If T[new] is the container for T[], then what is the container for T[U]?

Robert Jacques sandford at jhu.edu
Sat Apr 25 20:43:51 PDT 2009


On Sat, 25 Apr 2009 21:14:28 -0400, Daniel Keep  
<daniel.keep.lists at gmail.com> wrote:
> Andrei Alexandrescu wrote:
>> It looks we can't make it with only T[]. We need a genuine container
>> type, and T[new] was suggested. It would probably have value semantics.
>>
>> T[U] seems to have the same problem. If T[U] is the range, then how do
>> you call the container?
>>
>> If we follow through with a no-garbage-collected option for the core
>> types, then we also need to distinguish between a slice and its
>> container.
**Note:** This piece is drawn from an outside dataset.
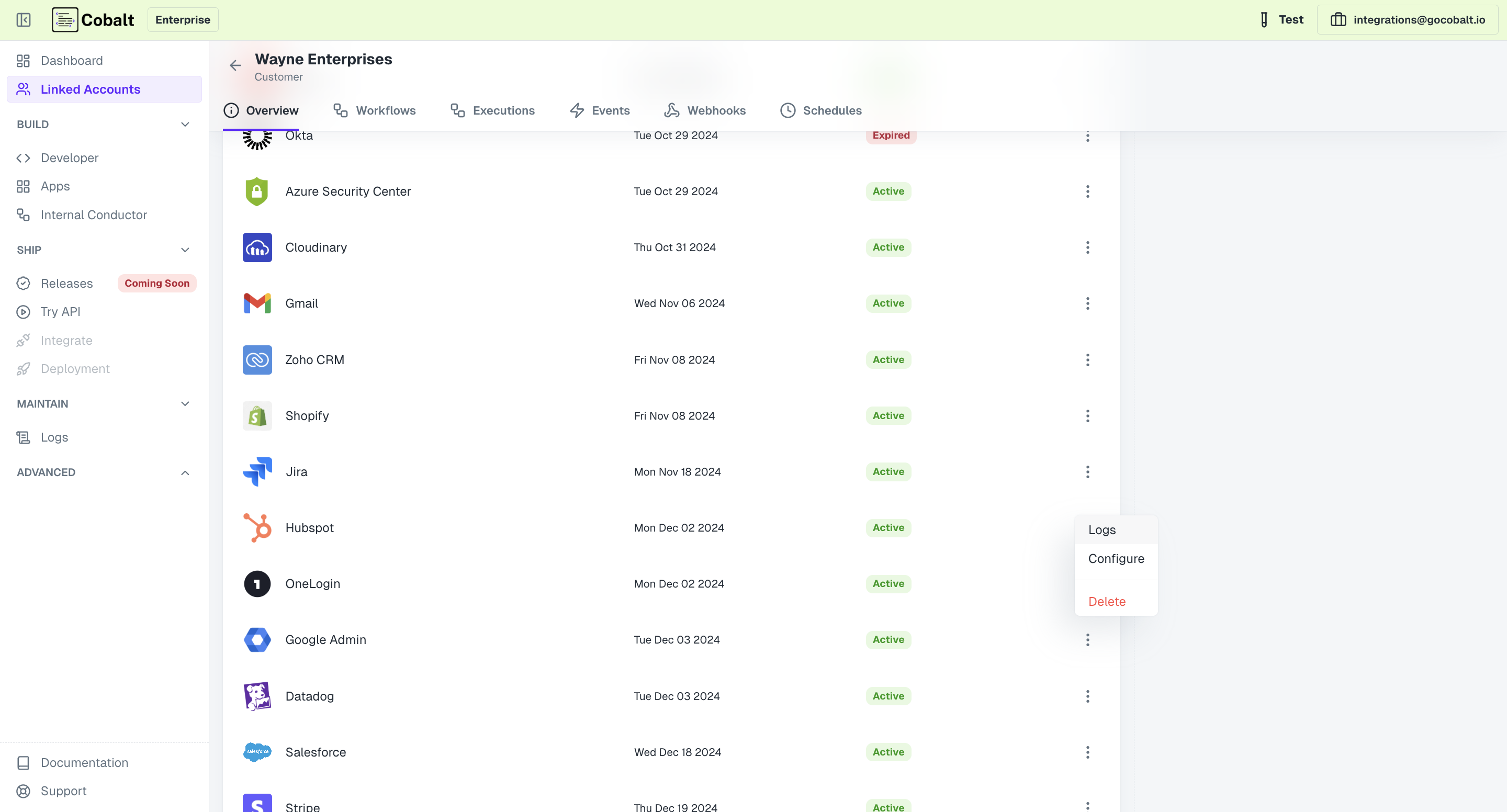
Task: Click the Gmail integration icon
Action: tap(257, 303)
The fact that we (almost) got away with T[] being at the same
>> time the container and the slice was that the garbage collector would
>> collect all unused slices.
>>
>> Andrei
>
> I've got a few problems understanding this thread.
>
> 1. What exactly do you mean by "genuine container type"?  That says to
> me there's some ISO standard or something arrays don't conform to.  I
> saw earlier you specify the lack of a capacity field; is that really it?
>
>    If so, why not call it a capacity-aware array (or capacitive array  
> :P).

 From a Model-View-Container standpoint, D's arrays mix both View and  
Container. Many think this is a good thing, but there is an argument for  
separating the views (slices) from the container (arrays). The whole  
capacity thing is separate from this issue and exists because 1) it's  
fixed in a free-list based allocator. 2) it's somewhat slow to query from  
the GC and 3) concatenating arrays, mainly when building strings, does it  
a lot.
P.S. Great names.

> 2. I don't see why you want these to have value semantics.  What's the
> motivation here.  Note that "because we need it" isn't a valid answer; a
> link to an explanation would be great, if one exists.  :)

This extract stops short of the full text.